7. all Catholics who subscribe to this article of John Wycliffe: 6. Those who claim that the children of the faithful dying without sacramental baptism will not be saved, are stupid and presumptuous in saying this.
8. all Catholics who subscribe to this article of John Wycliffe: 7. The slight and short confirmation by bishops, with whatever extra solemnised rites, was introduced at the devil's suggestion so that the people might be deluded in the church's faith and the solemnity and necessity of bishops might be believed in the more.
9. all Catholics who subscribe to this article of John Wycliffe: 8. As for the oil with which bishops anoint boys and the linen cloth which goes around the head, it seems that this is a trivial rite which is unfounded in scripture; and that this confirmation, which was introduced after the apostles, blasphemes against God.
10. all Catholics who subscribe to this article of John Wycliffe: 9. Oral confession to a priest, introduced by Innocent [33], is not as necessary to people as he claimed. For if anyone offends his brother in thought, word or deed, then it suffices to repent in thought, word or deed.
11. all Catholics who subscribe to this article of John Wycliffe: 10. It is a grave and unsupported practice for a priest to hear the confessions of the people in the way that the Latins use.
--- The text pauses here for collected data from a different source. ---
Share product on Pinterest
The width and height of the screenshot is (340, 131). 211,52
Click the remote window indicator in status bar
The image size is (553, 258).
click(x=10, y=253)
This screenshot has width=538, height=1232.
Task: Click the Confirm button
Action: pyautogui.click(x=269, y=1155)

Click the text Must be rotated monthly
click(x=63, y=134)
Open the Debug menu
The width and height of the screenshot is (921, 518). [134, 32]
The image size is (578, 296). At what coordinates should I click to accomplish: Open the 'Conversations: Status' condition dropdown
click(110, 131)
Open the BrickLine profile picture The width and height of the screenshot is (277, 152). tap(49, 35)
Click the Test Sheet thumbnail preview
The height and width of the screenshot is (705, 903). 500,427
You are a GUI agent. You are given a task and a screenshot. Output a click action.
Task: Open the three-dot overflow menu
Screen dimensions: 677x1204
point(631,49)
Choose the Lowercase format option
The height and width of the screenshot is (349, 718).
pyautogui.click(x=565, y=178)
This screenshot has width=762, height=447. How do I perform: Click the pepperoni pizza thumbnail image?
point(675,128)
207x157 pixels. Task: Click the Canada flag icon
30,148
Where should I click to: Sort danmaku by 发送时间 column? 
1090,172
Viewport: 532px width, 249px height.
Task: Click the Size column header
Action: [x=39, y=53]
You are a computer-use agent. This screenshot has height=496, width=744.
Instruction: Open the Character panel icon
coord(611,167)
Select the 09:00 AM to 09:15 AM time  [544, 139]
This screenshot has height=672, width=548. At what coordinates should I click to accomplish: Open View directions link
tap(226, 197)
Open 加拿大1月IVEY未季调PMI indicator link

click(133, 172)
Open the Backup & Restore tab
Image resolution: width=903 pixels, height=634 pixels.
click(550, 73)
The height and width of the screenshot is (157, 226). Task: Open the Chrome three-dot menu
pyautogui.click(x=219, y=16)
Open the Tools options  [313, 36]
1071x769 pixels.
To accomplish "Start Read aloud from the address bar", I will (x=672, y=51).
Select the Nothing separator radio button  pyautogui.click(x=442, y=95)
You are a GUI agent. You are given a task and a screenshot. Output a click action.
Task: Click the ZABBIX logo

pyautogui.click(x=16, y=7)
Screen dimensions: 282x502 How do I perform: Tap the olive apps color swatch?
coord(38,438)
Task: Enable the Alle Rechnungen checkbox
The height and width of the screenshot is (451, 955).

12. all Catholics who subscribe to this article of John Wycliffe: 11. In these words, You are clean, but not all are, the devil has laid a snare of the unfaithful ones in order to catch the Christian's foot. For he introduced private confession, which cannot be justified, and after the person's malice has been revealed to the confessor, as he decreed in the law, it is not revealed to the people.
13. all Catholics who subscribe to this article of John Wycliffe: 12. It is a probable conjecture that a person who lives rightly is a deacon or a priest. For just as I infer that this person is John, so I recognise by a probable conjecture that this person, by his holy life, has been placed by God in such an office or state.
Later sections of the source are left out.